#### Directions for this task:
Check each line of the records for "profile"; collect those that have it.

Extracted data entries:
......
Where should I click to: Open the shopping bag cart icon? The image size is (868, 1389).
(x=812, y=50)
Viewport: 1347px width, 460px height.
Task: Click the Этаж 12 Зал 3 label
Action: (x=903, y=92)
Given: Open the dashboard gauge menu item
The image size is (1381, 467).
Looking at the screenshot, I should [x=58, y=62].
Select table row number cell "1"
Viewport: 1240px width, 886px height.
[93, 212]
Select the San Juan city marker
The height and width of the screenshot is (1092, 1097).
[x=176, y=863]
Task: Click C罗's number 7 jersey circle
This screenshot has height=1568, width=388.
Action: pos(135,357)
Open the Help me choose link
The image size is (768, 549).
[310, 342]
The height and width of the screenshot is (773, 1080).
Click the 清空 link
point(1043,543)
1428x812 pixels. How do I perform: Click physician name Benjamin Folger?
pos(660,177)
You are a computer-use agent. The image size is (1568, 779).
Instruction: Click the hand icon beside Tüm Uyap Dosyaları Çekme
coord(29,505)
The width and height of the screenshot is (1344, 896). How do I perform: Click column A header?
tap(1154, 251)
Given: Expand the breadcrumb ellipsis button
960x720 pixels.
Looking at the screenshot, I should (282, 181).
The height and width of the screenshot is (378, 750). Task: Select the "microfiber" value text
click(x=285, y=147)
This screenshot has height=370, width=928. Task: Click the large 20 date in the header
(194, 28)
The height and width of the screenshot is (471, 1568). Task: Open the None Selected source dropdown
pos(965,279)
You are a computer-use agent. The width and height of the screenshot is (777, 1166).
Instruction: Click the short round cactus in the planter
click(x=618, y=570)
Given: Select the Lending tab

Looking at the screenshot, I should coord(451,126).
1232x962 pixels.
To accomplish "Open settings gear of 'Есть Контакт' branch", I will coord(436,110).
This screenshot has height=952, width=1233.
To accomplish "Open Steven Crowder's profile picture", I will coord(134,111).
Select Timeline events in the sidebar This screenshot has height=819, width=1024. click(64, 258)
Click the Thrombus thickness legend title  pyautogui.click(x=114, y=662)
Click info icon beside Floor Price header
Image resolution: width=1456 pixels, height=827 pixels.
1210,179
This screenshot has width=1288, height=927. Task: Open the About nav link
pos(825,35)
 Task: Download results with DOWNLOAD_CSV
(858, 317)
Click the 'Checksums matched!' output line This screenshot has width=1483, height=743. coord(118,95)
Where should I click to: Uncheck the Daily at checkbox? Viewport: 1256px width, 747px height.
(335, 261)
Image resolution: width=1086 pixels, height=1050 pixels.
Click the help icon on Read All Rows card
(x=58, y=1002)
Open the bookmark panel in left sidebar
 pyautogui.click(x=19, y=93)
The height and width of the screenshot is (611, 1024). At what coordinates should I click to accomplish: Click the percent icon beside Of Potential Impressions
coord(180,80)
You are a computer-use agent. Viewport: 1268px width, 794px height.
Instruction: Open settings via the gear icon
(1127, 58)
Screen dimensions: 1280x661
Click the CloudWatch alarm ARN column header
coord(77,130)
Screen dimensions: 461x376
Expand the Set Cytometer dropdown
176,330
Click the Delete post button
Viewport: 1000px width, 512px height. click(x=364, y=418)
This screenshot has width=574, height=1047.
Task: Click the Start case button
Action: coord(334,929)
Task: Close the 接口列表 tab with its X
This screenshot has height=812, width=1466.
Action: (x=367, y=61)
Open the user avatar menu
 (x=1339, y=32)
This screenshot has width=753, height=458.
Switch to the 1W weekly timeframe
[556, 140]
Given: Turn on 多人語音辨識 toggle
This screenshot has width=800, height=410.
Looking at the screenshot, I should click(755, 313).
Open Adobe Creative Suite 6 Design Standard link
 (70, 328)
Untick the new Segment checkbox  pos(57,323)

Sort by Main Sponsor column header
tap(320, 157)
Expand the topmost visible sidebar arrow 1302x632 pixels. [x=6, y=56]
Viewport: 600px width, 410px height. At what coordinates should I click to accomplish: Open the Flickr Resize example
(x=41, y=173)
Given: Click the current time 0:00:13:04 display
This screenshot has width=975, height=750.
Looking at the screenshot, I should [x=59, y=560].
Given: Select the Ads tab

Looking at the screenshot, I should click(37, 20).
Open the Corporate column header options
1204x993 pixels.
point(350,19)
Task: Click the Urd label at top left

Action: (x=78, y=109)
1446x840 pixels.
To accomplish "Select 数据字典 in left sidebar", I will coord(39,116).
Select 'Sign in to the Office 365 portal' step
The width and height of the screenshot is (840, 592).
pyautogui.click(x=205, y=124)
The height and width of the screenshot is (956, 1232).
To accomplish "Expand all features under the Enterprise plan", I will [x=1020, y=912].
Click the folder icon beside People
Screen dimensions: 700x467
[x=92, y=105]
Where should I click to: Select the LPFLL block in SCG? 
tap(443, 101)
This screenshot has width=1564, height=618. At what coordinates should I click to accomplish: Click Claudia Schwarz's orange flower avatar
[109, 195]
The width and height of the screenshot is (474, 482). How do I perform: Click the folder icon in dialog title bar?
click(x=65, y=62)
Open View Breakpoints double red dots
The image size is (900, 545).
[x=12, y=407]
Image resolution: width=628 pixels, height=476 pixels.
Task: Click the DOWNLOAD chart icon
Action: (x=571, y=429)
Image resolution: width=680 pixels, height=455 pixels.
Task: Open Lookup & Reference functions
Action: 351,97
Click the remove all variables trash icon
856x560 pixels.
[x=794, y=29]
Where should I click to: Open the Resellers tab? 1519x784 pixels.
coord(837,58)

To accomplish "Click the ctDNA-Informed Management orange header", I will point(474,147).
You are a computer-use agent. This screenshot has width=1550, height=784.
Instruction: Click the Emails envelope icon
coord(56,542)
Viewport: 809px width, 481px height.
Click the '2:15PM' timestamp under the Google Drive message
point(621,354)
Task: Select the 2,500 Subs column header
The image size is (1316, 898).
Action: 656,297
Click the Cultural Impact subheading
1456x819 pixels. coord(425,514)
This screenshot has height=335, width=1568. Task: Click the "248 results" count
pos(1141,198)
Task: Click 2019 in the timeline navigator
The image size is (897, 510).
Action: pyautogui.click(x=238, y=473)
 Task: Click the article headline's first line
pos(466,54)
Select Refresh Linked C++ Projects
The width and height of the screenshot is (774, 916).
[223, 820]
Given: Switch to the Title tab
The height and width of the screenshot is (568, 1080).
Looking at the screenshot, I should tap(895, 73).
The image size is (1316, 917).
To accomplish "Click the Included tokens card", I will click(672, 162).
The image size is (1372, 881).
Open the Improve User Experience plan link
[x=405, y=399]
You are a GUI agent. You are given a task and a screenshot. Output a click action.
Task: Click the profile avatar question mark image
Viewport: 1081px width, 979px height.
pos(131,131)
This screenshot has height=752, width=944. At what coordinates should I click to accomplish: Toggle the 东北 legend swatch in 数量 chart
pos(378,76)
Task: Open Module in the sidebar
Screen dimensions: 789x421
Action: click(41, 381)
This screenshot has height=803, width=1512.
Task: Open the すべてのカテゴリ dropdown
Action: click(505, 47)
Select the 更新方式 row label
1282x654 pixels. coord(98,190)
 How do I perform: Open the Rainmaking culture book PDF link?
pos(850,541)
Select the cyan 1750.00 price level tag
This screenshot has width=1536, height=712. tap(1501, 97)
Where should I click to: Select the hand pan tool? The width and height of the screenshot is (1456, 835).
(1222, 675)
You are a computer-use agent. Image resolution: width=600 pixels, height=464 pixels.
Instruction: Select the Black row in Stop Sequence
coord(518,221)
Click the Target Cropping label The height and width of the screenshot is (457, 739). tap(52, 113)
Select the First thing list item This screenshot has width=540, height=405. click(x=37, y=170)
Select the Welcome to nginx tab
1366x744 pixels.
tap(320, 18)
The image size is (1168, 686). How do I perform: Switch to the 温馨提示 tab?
......
#### Answer to the exercise:
To accomplish "Open Steven Crowder's profile picture", I will coord(134,111).
Task: Click the profile avatar question mark image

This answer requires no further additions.